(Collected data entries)
§ §

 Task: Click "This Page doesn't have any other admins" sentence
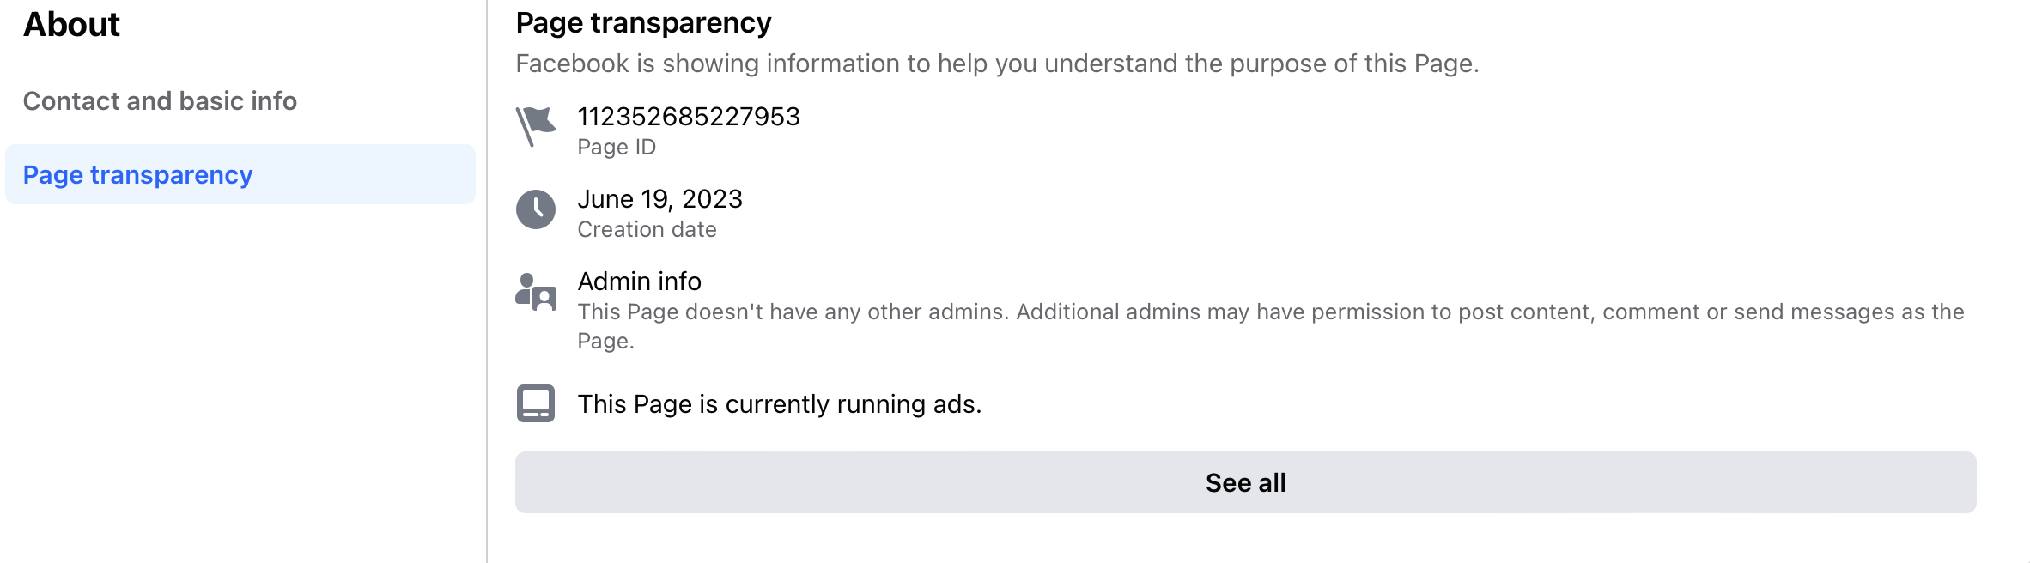pyautogui.click(x=792, y=312)
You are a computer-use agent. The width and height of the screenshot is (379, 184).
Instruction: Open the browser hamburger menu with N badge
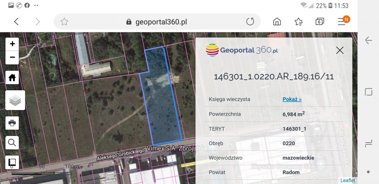click(342, 21)
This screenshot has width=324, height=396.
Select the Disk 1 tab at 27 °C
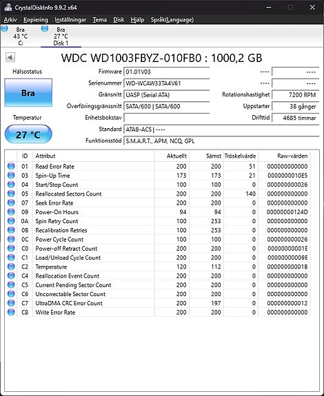(x=61, y=36)
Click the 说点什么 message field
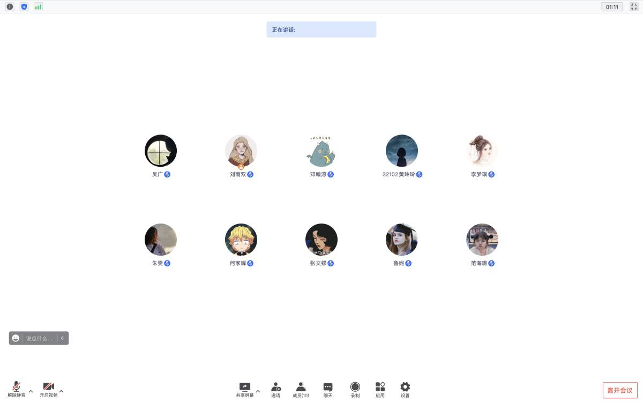Viewport: 643px width, 402px height. [x=39, y=338]
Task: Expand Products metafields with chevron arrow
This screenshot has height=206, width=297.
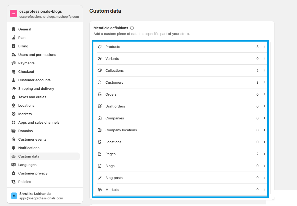Action: pos(264,47)
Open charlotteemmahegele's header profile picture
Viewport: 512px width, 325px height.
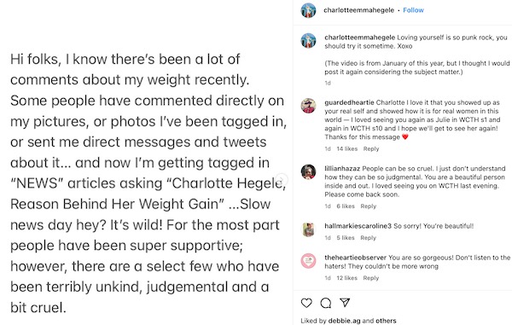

§ §

▶ [Exercise goal]
Without the pictures, reproduce every line of the records above exactly.

▶ [Problem solution]
 Task: Click "This Page doesn't have any other admins" sentence
pyautogui.click(x=792, y=312)
You are a computer-use agent. The width and height of the screenshot is (379, 184).
Instruction: Open the browser hamburger menu with N badge
click(342, 21)
This screenshot has width=324, height=396.
Select the Disk 1 tab at 27 °C
(x=61, y=36)
Click the 说点什么 message field
Viewport: 643px width, 402px height. [x=39, y=338]
Task: Expand Products metafields with chevron arrow
This screenshot has height=206, width=297.
Action: pos(264,47)
Open charlotteemmahegele's header profile picture
Viewport: 512px width, 325px height.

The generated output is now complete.